Simple enough job to get a decent colour print to replace it if you still have access to the original negative.
Quite an interesting topic is this.
We had a family friend (Gordy Kern) who owned a neighbourhood photo studio (Artona Studios) in Vancouver for decades. My parents arranged to have a portrait done of my brother and I - 7 and 10 years old respectively I think and one of the prints that resulted spent years in my grandparents' living room across the country, on top of the TV console, and often in sun from the window nearby.
After 8 - 10 or so years, the print had faded and discoloured a fair bit, and my Dad wanted a new print for my grandmother, who had become a widow by that time.

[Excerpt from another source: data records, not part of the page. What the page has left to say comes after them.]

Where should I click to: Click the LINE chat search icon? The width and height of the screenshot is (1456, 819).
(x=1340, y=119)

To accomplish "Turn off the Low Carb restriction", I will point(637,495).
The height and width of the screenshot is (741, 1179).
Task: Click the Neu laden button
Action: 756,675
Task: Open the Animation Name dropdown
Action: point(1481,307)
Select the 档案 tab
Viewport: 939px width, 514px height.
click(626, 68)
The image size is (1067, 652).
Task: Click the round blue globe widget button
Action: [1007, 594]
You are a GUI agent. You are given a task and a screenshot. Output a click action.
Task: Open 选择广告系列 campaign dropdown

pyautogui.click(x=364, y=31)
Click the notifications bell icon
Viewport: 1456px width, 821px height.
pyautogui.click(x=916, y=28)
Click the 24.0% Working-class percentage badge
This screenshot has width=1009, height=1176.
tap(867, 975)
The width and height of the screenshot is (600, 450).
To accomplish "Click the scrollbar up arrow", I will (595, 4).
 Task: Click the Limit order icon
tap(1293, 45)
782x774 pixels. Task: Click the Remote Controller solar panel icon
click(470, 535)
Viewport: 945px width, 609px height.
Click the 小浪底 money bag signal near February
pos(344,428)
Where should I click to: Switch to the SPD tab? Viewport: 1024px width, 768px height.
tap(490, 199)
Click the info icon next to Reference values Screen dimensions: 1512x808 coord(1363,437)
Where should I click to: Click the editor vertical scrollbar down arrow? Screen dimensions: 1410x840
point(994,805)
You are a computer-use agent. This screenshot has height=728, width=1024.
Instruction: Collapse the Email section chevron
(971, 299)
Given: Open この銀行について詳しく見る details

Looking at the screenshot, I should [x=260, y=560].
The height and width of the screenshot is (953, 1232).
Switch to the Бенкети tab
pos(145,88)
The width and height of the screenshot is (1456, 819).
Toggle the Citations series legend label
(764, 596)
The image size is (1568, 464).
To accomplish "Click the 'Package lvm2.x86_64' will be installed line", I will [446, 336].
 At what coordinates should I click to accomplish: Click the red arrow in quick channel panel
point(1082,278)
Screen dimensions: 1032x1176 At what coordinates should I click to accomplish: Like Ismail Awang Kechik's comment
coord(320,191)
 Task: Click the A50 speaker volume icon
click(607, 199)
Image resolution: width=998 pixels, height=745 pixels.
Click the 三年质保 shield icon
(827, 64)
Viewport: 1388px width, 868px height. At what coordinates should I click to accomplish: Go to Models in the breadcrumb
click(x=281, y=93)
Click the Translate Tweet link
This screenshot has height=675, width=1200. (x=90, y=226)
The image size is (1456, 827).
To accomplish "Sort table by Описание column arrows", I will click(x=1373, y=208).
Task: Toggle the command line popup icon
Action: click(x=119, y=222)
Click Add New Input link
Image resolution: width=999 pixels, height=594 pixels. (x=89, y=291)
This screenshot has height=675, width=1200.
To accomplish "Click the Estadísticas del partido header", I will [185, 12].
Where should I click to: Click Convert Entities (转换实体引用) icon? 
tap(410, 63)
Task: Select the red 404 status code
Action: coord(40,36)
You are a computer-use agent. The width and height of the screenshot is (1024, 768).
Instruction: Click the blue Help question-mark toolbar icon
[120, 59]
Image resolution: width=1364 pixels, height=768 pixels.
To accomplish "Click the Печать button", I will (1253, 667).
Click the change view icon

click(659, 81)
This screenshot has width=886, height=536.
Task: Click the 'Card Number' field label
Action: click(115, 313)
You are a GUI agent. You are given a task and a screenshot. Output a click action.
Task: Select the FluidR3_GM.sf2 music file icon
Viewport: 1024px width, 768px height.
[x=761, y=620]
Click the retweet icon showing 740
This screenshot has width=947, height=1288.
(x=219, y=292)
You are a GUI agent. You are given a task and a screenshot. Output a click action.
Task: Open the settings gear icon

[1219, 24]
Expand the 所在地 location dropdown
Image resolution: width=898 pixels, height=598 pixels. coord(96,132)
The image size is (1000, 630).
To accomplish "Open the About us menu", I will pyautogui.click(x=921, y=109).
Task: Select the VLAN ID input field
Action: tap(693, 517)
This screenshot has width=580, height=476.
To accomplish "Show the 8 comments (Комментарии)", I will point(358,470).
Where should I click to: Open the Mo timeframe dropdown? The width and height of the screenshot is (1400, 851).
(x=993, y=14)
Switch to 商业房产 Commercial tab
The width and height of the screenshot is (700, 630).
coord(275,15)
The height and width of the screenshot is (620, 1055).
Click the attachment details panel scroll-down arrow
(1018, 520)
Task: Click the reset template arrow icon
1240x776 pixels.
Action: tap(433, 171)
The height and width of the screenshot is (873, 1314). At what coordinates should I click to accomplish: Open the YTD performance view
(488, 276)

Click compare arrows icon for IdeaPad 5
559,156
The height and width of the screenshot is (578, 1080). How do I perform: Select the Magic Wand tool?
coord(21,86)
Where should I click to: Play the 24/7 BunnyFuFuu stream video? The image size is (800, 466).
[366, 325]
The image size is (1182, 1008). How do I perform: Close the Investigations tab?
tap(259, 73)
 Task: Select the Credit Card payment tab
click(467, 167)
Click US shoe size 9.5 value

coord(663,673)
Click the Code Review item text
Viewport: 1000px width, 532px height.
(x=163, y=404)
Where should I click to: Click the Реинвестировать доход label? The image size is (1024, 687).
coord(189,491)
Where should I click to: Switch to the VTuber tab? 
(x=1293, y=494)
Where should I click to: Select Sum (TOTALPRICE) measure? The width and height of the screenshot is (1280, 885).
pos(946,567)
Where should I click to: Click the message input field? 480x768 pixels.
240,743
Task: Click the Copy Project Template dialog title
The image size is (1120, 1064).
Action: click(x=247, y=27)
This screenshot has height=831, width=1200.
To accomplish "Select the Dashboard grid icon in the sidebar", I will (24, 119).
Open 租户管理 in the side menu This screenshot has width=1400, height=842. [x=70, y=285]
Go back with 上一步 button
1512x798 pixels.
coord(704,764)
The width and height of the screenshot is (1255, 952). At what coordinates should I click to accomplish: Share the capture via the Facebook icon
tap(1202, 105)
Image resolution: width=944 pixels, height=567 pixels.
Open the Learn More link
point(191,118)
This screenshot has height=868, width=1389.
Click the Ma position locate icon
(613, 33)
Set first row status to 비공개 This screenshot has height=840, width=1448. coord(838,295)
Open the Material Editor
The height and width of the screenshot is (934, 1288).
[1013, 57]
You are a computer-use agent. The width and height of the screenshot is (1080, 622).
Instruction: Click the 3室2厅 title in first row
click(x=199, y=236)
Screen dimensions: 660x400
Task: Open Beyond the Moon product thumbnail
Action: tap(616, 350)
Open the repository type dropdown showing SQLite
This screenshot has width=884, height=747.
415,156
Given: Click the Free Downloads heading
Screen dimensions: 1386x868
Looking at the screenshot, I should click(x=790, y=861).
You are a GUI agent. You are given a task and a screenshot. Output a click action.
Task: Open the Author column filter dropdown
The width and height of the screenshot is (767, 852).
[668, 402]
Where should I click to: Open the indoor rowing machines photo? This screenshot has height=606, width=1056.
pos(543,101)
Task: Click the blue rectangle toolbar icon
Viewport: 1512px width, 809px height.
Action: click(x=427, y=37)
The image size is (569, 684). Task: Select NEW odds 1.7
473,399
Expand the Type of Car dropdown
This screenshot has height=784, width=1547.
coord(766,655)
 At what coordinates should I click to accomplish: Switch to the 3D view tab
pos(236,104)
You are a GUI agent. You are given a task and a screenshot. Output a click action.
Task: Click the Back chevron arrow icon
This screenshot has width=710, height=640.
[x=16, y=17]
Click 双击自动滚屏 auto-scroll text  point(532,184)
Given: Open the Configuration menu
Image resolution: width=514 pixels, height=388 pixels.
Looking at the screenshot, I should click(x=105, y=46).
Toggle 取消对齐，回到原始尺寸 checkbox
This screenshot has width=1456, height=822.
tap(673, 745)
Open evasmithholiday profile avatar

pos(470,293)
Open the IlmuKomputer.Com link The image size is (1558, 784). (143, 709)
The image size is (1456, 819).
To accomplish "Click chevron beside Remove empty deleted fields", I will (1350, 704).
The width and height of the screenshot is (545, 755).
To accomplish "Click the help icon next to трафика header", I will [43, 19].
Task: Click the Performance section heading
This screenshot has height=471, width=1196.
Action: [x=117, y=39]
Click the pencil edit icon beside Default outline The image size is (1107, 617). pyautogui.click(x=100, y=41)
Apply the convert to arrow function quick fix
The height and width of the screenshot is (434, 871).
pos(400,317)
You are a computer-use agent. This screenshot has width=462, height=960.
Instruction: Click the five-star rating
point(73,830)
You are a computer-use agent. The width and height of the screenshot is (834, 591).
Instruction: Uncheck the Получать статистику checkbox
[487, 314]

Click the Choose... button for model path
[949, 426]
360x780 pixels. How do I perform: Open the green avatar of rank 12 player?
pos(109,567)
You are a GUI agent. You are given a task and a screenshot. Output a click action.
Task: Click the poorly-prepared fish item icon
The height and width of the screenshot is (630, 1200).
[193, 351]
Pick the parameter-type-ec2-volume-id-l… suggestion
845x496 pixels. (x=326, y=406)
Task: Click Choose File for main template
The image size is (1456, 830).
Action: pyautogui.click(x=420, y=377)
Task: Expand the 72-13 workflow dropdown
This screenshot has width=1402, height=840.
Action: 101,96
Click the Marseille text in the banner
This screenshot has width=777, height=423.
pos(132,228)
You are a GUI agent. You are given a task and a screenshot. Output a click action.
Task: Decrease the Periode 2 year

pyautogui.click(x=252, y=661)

In the meantime, our family friend decided to sell the studio and business and retire. I had made friends with the buyers (John and Mark Rak), and did a bit of work for them too. So I asked the new owners for a favour. I asked if they could retrieve the negatives from the portrait session, and lend me the one that had been used for the print on my grandmother's TV, and they did that for me. I then took that negative to my pro lab (ABC Photocolour - which actually had been started by a group that included Gordy Kern) and had them make a couple of 8x10s reprints - and they came out great.
When I picked up the prints at ABC, the staff member looked at them, looked at (relatively young) me, and asked quizzically: "Are these your kids?"
The negative went back to Artona, who still are in business, after 114 years, concentrating on school and graduation photographs. I doubt they still have the old negatives, but who knows?